[Dataset excerpts]
__________

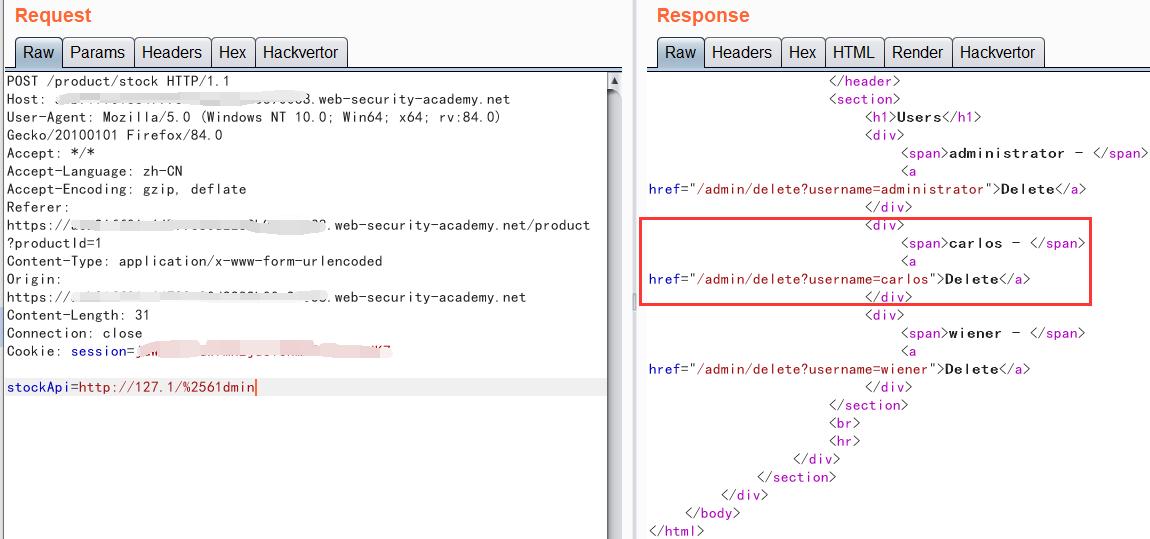Click the POST /product/stock request line
This screenshot has height=539, width=1150.
coord(118,81)
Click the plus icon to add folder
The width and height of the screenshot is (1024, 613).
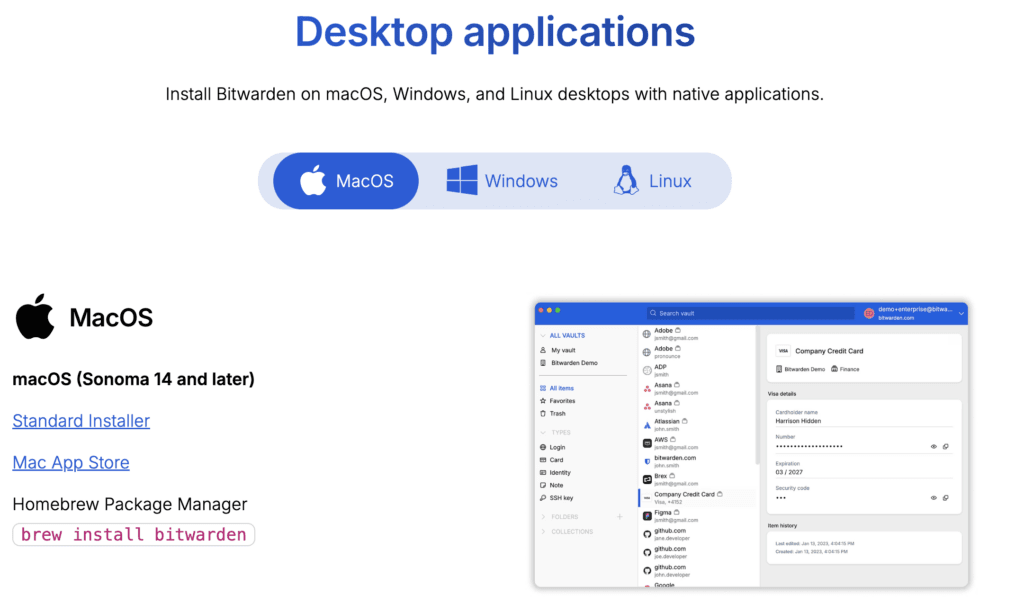620,517
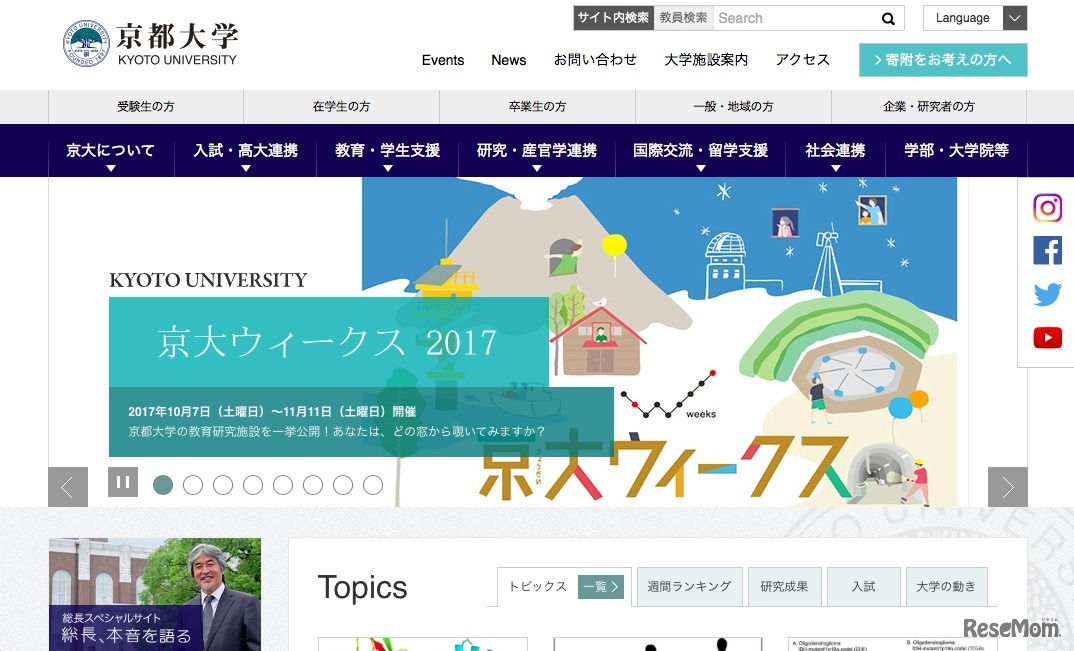Switch to the 週間ランキング tab
This screenshot has width=1074, height=651.
(x=689, y=587)
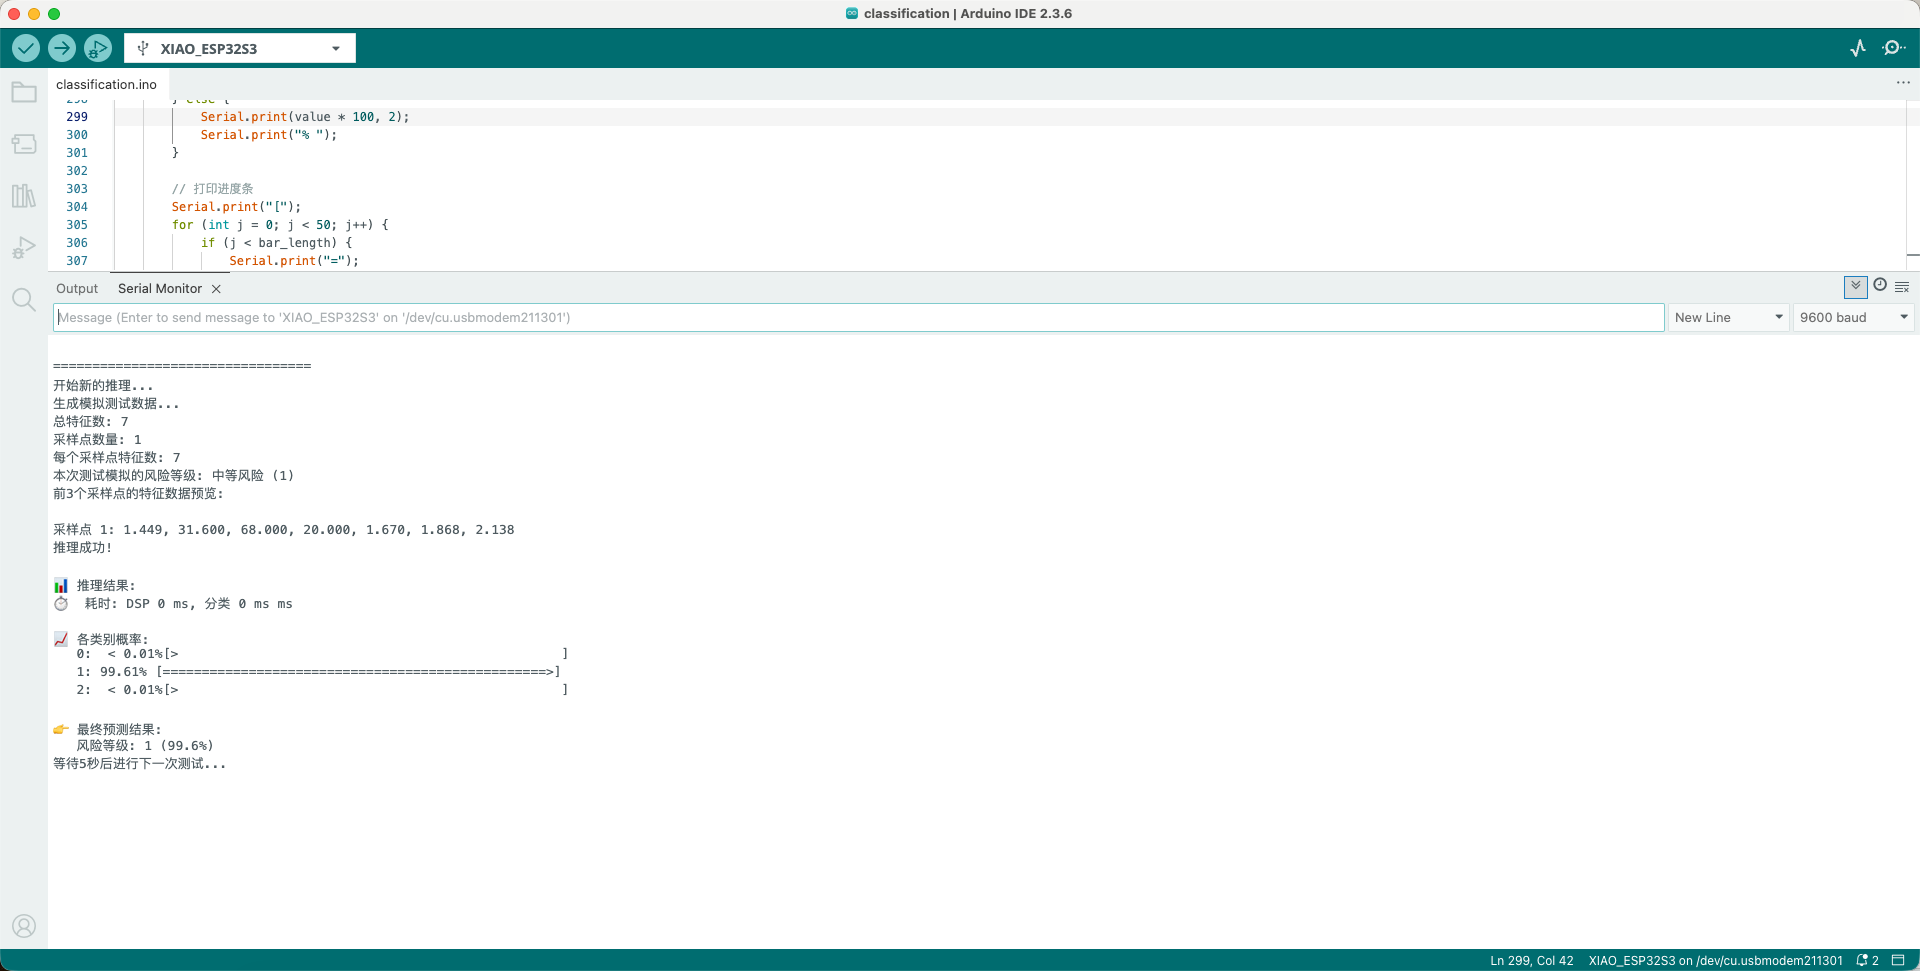
Task: Select the classification.ino editor tab
Action: pos(106,85)
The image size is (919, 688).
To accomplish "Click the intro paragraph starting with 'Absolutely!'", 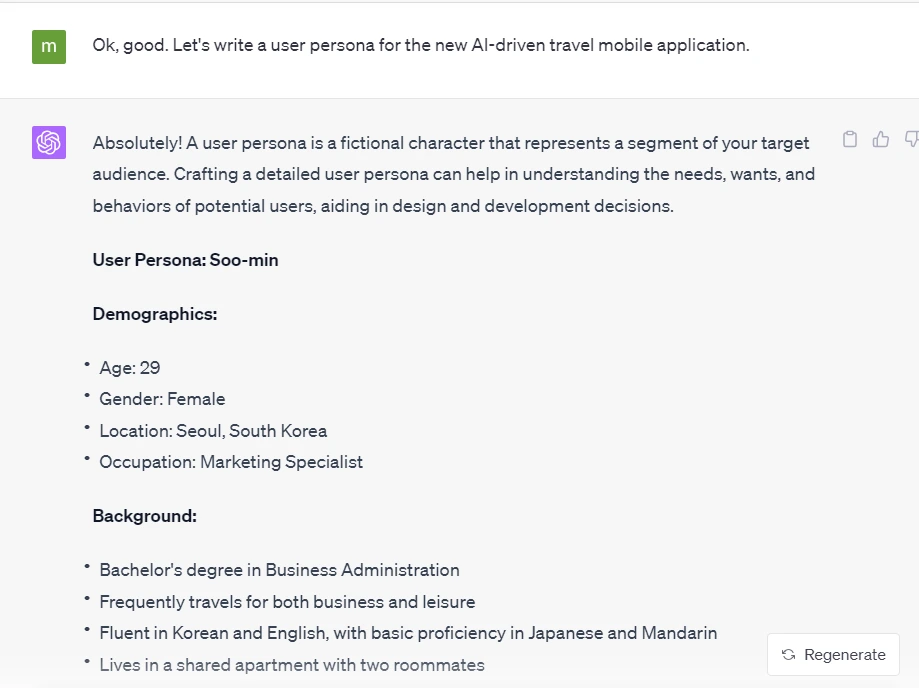I will (x=454, y=175).
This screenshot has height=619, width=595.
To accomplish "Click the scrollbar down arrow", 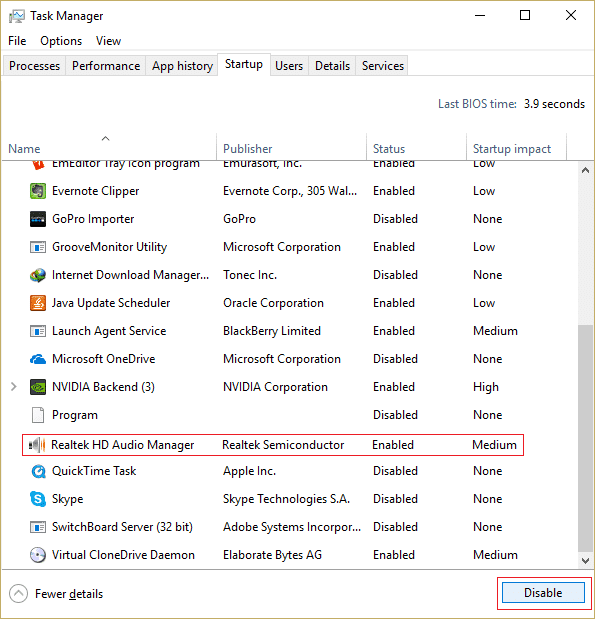I will pyautogui.click(x=585, y=560).
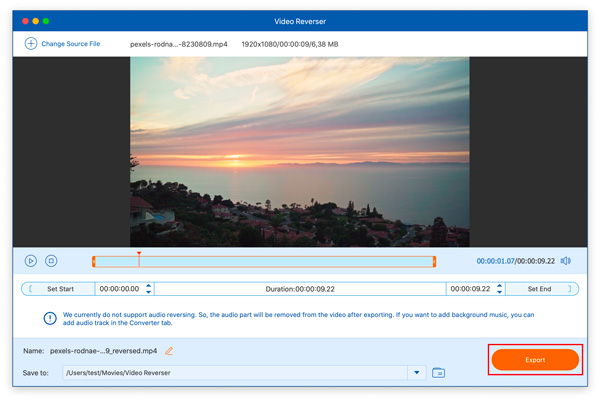The height and width of the screenshot is (401, 600).
Task: Click the Change Source File plus icon
Action: (30, 44)
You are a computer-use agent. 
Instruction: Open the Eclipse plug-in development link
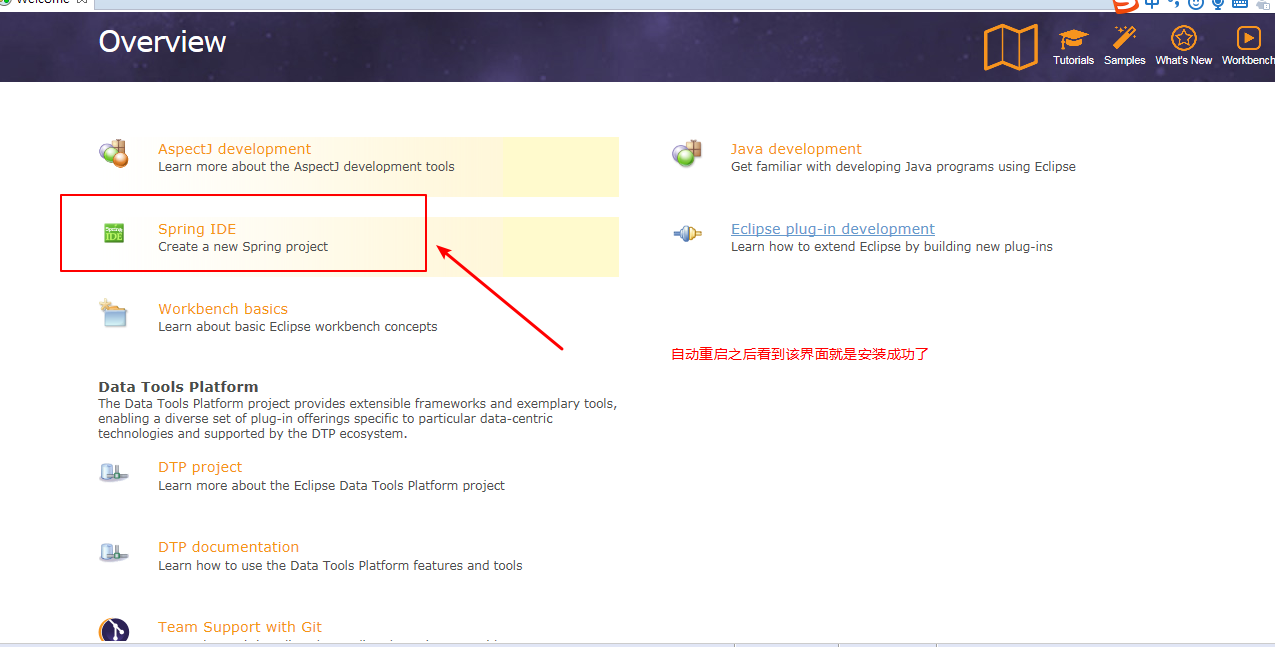point(832,229)
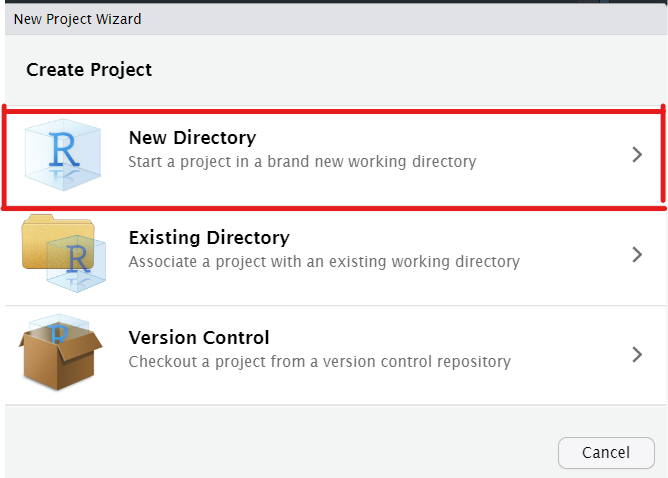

__________

- [Task directions] Once the line holding "Instruction: Open the" is found, set down that line and every line after it, exactly, through the last line of the records above, omitting pictures.

- [Task answer]
Instruction: Open the Eclipse plug-in development link
point(832,229)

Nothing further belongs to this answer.